Owns resources, movement, and sustainment. Oversees silver pooling, cart coordination, and resource movement so production hubs reliably feed operations.

Responsibilities

  • Plan and run silver/resource pooling; maintain transparency and auditability.
  • Manage transport capacity (carts, timings, routes) and prevent bottlenecks.
  • Validate operational feasibility and timings with Chief Offense Officer and Chief Defense Officer.
  • Maintain rebuild pipelines and reserve stocks for surge events.

Communication

  • Up: logistics status, constraints, and ETAs to the Chief Operations Officer.
  • Across: resource feasibility checks with Offense/Defense; early warning to Intel Director when shortages affect targeting.

KPIs / Outputs

  • Pooling plans and fulfillment reports.
  • Capacity dashboard (transport, production, reserves).
  • Rebuild and resupply schedules.

See also

Intel Director

Department of Intelligence

Description

Owns the intel lifecycle: collection, verification, analysis, and dissemination.
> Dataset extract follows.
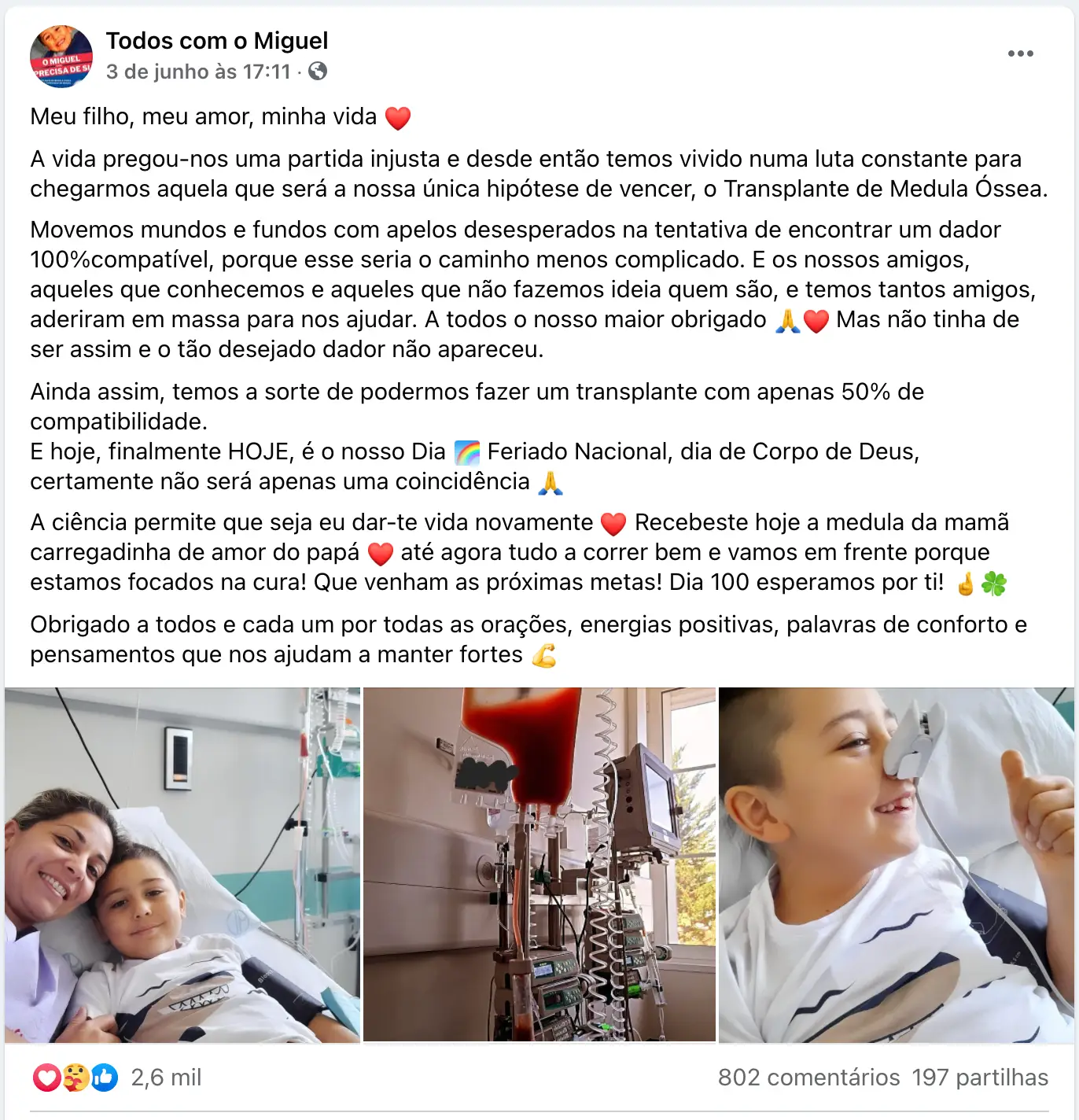Click the flexed biceps emoji at post end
Ensures decision‑makers have timely, relevant, and reliable information, and that counter‑intel risks are actively mitigated.

Responsibilities

  • Manage regional scouts and coverage maps.
  • Run counter‑intelligence processes and access hygiene.
  • Maintain activity maps and risk heatmaps.
  • Produce and distribute SITREPs and target dossiers.
  • Direct targeted reconnaissance and special collection.

Direct Reports

Recon Scouts

  • Gather intel on forces, logistics, and infrastructure.
  • Track activity patterns and local conditions.
  • Collect field data for reports and verification.

Counter Intel

  • Vet new recruits and guard privileged access.
  • Monitor anomalies and investigate leaks.
  • Ensure sensitive information is protected.

Communication

  • Up: deliver summaries, risks, and confidence levels to Chief Operations Officer and Commander.
  • Across: provide targeting and threat assessments to Offense/Defense; feasibility context to Logistics.
  • Down: tasking and standards to Recon and Counter‑Intel teams.

KPIs / Outputs

  • Coverage and freshness metrics for intel feeds.
  • SITREPs with clear confidence ratings and sources.
  • Target dossiers with priority, risk, and recommended actions.